▶ Article
▽

Infinitesimal element of length in the $ \hat{\theta} $ direction

Question

Why author defines infinitesimal element of length in the $ \hat{\theta} $ direction exactly as $ dl_\theta = rd\theta $ ?

Why we cannot define the infinitesimal element of length in the $ \hat{\phi} $ direction directly as $ dl_\phi = rd\phi $ ? If I draw circle like this :

Answer 1

Here's an intuitive argument. If you imagine being on a circle or radius $r$, then if your angular position changes by $\Delta \theta$ you will have moved a distance $r\Delta \theta $. This suggests the same relationship should hold at an 'infinitesimal' level.

Answer 2

$dl_\theta $ is dependent on $r $: bigger for larger $r $, smaller for smaller. Like on a record, the farther away from the center you are, the more ground you cover ($l_\theta =r\theta $) for an angle $\theta $. Similarly for $d\theta $.

△

▶ Information provided
▽

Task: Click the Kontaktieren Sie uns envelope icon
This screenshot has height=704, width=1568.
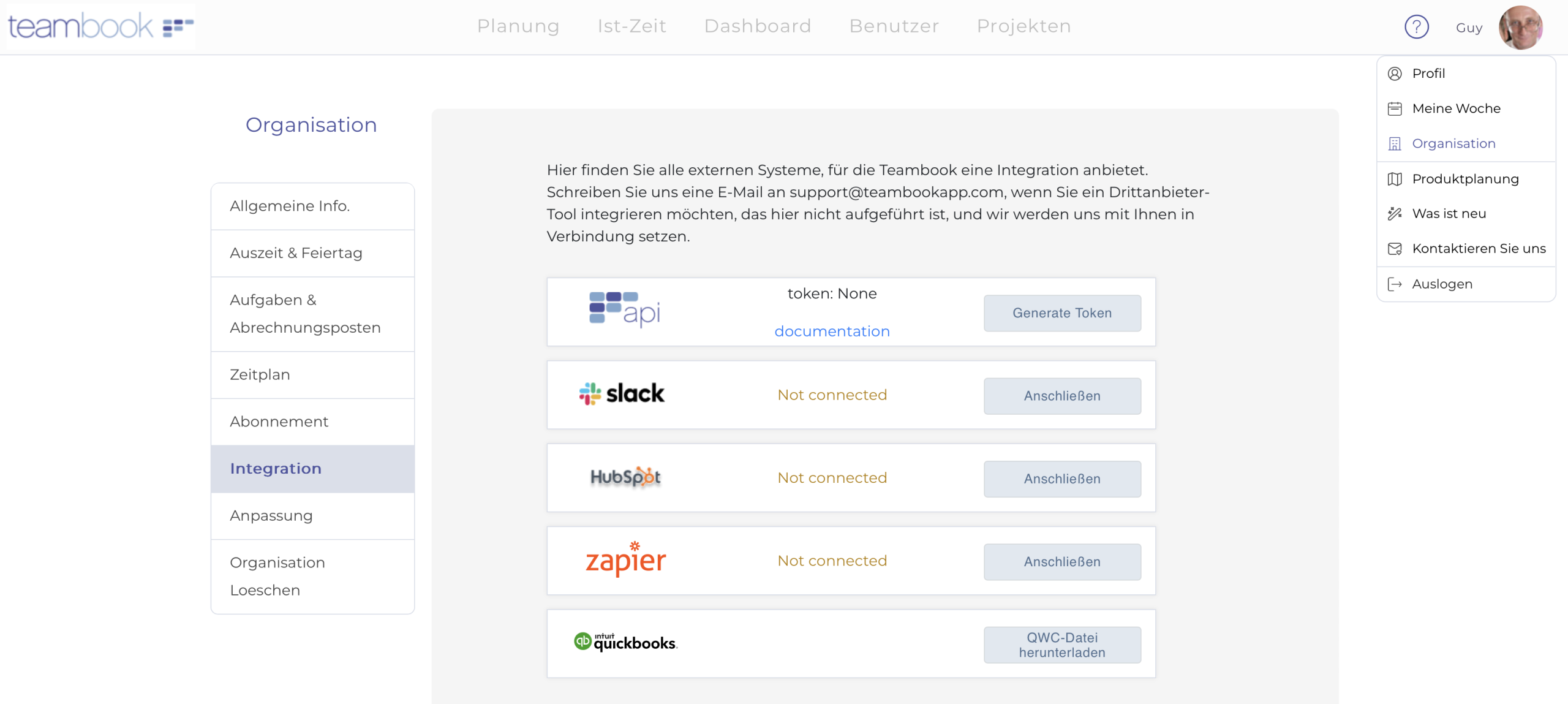Action: (1395, 249)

△

▶ Complete the following
1. How would you translate this sentence from the thread on the infinitesimal length element into Spanish: "This suggests the same relationship should hold at an 'infinitesimal' level."?
2. Can you write out the thread on the infinitesimal length element from "Here's an intuitive" up to and including "an 'infinitesimal' level.", but switch "distance" to "length"?

▶ Answers given
1. Esto sugiere que la misma relación debería cumplirse a un nivel 'infinitesimal'.

2.
Here's an intuitive argument. If you imagine being on a circle or radius $r$, then if your angular position changes by $\Delta \theta$ you will have moved a length $r\Delta \theta $. This suggests the same relationship should hold at an 'infinitesimal' level.